Each morning of a week-long project, Carolsfeld and Owen, along with a group of volunteers, picked up a van full of food from Hannaford the grocery store would no longer sell but is still fit for human consumption—produce, fruit, bread, bakery goods, and meat. They were picking up the food that Christopher J. Brown, of Brown Family Farm and the Food For All community meal, would normally recover through an agreement with the Bar Harbor Hannaford and the town’s food pantry.

Then, before delivering the food to its destination, Carolsfeld and Owen took it to public locations on Mount Desert Island to be sorted and weighed — and where passers-by could stop and ask questions.

“It’s to quantify and educate,” Carolsfeld said. “To quantify how much food is recovered locally from the Hannaford, and use that as an opportunity to spread awareness of local initiatives and the idea of food recovery in general.”

Carolsfeld, Owen, Brown and other volunteers have visited classrooms at Conners-Emerson Elementary School and Mount Desert Island High School — both in Bar Harbor — to talk about food recovery, explaining that much of the discarded food is quite edible … items just past “best by” dates, bags of fruit with a single moldy orange, a shipment of potatoes thrown out to make room on the shelves for the next batch.

Carolsfeld said 33 million tons of food is discarded per year in the U.S. alone; most grocery stores have their discarded food hauled off to incinerators and landfills. “With 5% of that food you could feed 4 million people over a year,” he said.

The problem is not how to use leftover food, but creating systems to do so, according to Carolsfeld: systems that ensure edible food is distributed to people, for animal feed, for compost, or to produce energy.

Hannaford in Bar Harbor has the beginnings of a system: Brown takes and distributes a significant part of the store’s food waste, and a composting facility in Exeter gets some to use as compost and to create methane for electricity production.

Donating unwanted food to local community initiatives makes sense for grocery stores.

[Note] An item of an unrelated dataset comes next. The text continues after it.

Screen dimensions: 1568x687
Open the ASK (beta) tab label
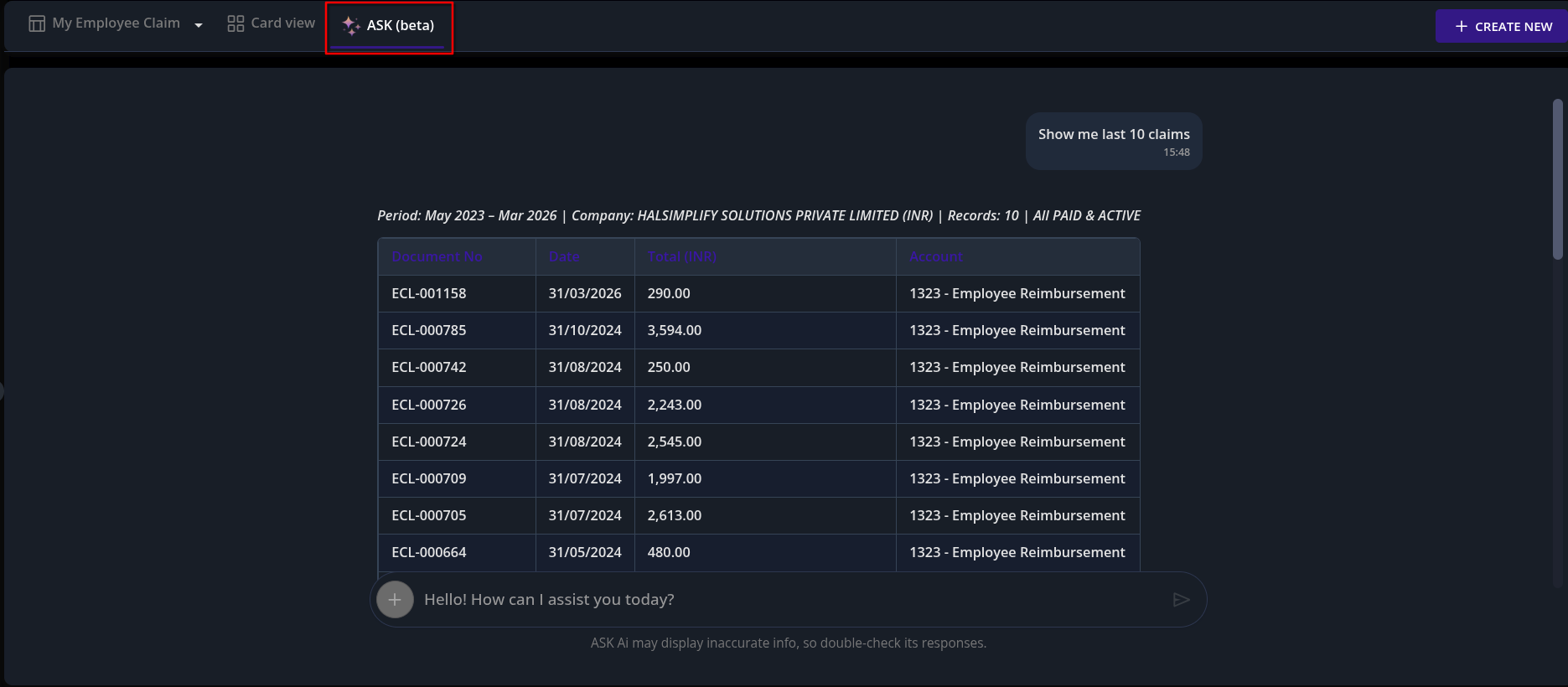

They are protected against liability by the Bill Emerson Good Samaritan Food Donation Act of 1996, receive tax benefits, and no longer have to pay per ton to transport food to incinerators or landfills.

Food recovered from Hannaford is processed by volunteers on Thursdays for a sumptuous Food For All community meal, and is distributed to the Bar Harbor Food Pantry, and Peach House Café — a free meal offered by students every Sunday at COA — as well as to families in the wider Hancock County area.

The Weight of Food Recovery awareness campaign grew out of Carolsfeld’s ongoing work with local food issues. For his senior project, focused on food insecurity and recovery, he worked with Brown, writing grants and assisting with the Food For All community meal. After graduating, he continues this work.

He encourages people interested in becoming involved in local food recovery to stop in at the community meal every Thursday, 4 to 7 p.m. at the Holy Redeemer church on Ledgelawn Avenue in Bar Harbor — to continue the conversation over a good meal.